>> BEGIN Records provided

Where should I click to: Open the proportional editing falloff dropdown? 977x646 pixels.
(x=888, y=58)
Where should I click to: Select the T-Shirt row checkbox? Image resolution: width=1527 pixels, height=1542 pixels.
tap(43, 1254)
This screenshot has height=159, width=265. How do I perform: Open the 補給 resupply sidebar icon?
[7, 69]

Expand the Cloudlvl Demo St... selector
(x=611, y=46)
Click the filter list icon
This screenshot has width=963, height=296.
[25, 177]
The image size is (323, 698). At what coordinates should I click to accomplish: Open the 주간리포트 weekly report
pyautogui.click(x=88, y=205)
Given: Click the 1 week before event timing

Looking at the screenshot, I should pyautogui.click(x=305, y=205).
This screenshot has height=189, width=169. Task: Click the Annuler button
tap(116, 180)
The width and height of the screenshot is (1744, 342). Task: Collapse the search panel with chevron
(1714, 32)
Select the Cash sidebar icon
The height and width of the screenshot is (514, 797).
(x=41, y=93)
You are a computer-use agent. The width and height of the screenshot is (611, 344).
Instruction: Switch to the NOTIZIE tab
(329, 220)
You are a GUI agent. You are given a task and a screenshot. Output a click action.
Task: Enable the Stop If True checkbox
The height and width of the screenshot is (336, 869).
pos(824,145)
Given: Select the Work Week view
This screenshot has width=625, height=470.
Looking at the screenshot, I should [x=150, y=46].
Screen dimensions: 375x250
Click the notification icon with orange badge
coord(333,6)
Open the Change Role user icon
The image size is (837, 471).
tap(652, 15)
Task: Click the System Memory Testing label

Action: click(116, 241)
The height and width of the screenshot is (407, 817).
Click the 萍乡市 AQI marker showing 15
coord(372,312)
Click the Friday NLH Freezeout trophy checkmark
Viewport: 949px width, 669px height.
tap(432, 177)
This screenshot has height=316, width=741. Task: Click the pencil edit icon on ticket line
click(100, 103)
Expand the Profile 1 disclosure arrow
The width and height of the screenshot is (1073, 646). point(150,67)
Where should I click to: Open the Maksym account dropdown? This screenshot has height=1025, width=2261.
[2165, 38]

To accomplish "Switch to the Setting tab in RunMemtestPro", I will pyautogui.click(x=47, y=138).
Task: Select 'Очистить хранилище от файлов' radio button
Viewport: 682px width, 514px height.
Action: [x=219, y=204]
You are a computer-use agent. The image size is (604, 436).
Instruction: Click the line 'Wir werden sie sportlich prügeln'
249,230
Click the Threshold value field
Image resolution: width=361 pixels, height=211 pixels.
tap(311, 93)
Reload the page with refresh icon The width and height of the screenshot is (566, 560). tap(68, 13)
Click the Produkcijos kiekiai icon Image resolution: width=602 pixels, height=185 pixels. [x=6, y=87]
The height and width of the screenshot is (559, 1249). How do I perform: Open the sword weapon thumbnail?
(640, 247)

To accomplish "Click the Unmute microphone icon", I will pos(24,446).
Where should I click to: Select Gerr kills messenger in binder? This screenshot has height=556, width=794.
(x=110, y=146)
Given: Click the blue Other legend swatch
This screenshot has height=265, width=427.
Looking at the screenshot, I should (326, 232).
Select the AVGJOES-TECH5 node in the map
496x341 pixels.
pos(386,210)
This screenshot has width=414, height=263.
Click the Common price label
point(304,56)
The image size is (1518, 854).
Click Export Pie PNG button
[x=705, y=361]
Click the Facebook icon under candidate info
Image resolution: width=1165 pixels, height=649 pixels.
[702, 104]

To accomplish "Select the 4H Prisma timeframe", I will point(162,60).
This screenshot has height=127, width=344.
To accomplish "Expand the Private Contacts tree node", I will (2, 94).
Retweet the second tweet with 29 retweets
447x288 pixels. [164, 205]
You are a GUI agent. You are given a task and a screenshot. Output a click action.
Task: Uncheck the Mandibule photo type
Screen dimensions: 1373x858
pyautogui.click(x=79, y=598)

>> END Records provided

What is asked » Set down the entire listing above verbatim, reproducing each line without alteration.

Problem solution »
Where should I click to: Open the proportional editing falloff dropdown? 977x646 pixels.
(x=888, y=58)
Where should I click to: Select the T-Shirt row checkbox? Image resolution: width=1527 pixels, height=1542 pixels.
tap(43, 1254)
This screenshot has height=159, width=265. How do I perform: Open the 補給 resupply sidebar icon?
[7, 69]

Expand the Cloudlvl Demo St... selector
(x=611, y=46)
Click the filter list icon
This screenshot has width=963, height=296.
[25, 177]
The image size is (323, 698). At what coordinates should I click to accomplish: Open the 주간리포트 weekly report
pyautogui.click(x=88, y=205)
Given: Click the 1 week before event timing

Looking at the screenshot, I should pyautogui.click(x=305, y=205).
This screenshot has height=189, width=169. Task: Click the Annuler button
tap(116, 180)
The width and height of the screenshot is (1744, 342). Task: Collapse the search panel with chevron
(1714, 32)
Select the Cash sidebar icon
The height and width of the screenshot is (514, 797).
(x=41, y=93)
You are a computer-use agent. The width and height of the screenshot is (611, 344).
Instruction: Switch to the NOTIZIE tab
(329, 220)
You are a GUI agent. You are given a task and a screenshot. Output a click action.
Task: Enable the Stop If True checkbox
The height and width of the screenshot is (336, 869).
pos(824,145)
Given: Select the Work Week view
This screenshot has width=625, height=470.
Looking at the screenshot, I should [x=150, y=46].
Screen dimensions: 375x250
Click the notification icon with orange badge
coord(333,6)
Open the Change Role user icon
The image size is (837, 471).
tap(652, 15)
Task: Click the System Memory Testing label

Action: click(116, 241)
The height and width of the screenshot is (407, 817).
Click the 萍乡市 AQI marker showing 15
coord(372,312)
Click the Friday NLH Freezeout trophy checkmark
Viewport: 949px width, 669px height.
tap(432, 177)
This screenshot has height=316, width=741. Task: Click the pencil edit icon on ticket line
click(100, 103)
Expand the Profile 1 disclosure arrow
The width and height of the screenshot is (1073, 646). point(150,67)
Where should I click to: Open the Maksym account dropdown? This screenshot has height=1025, width=2261.
[2165, 38]

To accomplish "Switch to the Setting tab in RunMemtestPro", I will pyautogui.click(x=47, y=138).
Task: Select 'Очистить хранилище от файлов' radio button
Viewport: 682px width, 514px height.
Action: [x=219, y=204]
You are a computer-use agent. The image size is (604, 436).
Instruction: Click the line 'Wir werden sie sportlich prügeln'
249,230
Click the Threshold value field
Image resolution: width=361 pixels, height=211 pixels.
tap(311, 93)
Reload the page with refresh icon The width and height of the screenshot is (566, 560). tap(68, 13)
Click the Produkcijos kiekiai icon Image resolution: width=602 pixels, height=185 pixels. [x=6, y=87]
The height and width of the screenshot is (559, 1249). How do I perform: Open the sword weapon thumbnail?
(640, 247)

To accomplish "Click the Unmute microphone icon", I will pos(24,446).
Where should I click to: Select Gerr kills messenger in binder? This screenshot has height=556, width=794.
(x=110, y=146)
Given: Click the blue Other legend swatch
This screenshot has height=265, width=427.
Looking at the screenshot, I should (326, 232).
Select the AVGJOES-TECH5 node in the map
496x341 pixels.
pos(386,210)
This screenshot has width=414, height=263.
Click the Common price label
point(304,56)
The image size is (1518, 854).
Click Export Pie PNG button
[x=705, y=361]
Click the Facebook icon under candidate info
Image resolution: width=1165 pixels, height=649 pixels.
[702, 104]

To accomplish "Select the 4H Prisma timeframe", I will point(162,60).
This screenshot has height=127, width=344.
To accomplish "Expand the Private Contacts tree node", I will (2, 94).
Retweet the second tweet with 29 retweets
447x288 pixels. [164, 205]
You are a GUI agent. You are given a task and a screenshot. Output a click action.
Task: Uncheck the Mandibule photo type
Screen dimensions: 1373x858
pyautogui.click(x=79, y=598)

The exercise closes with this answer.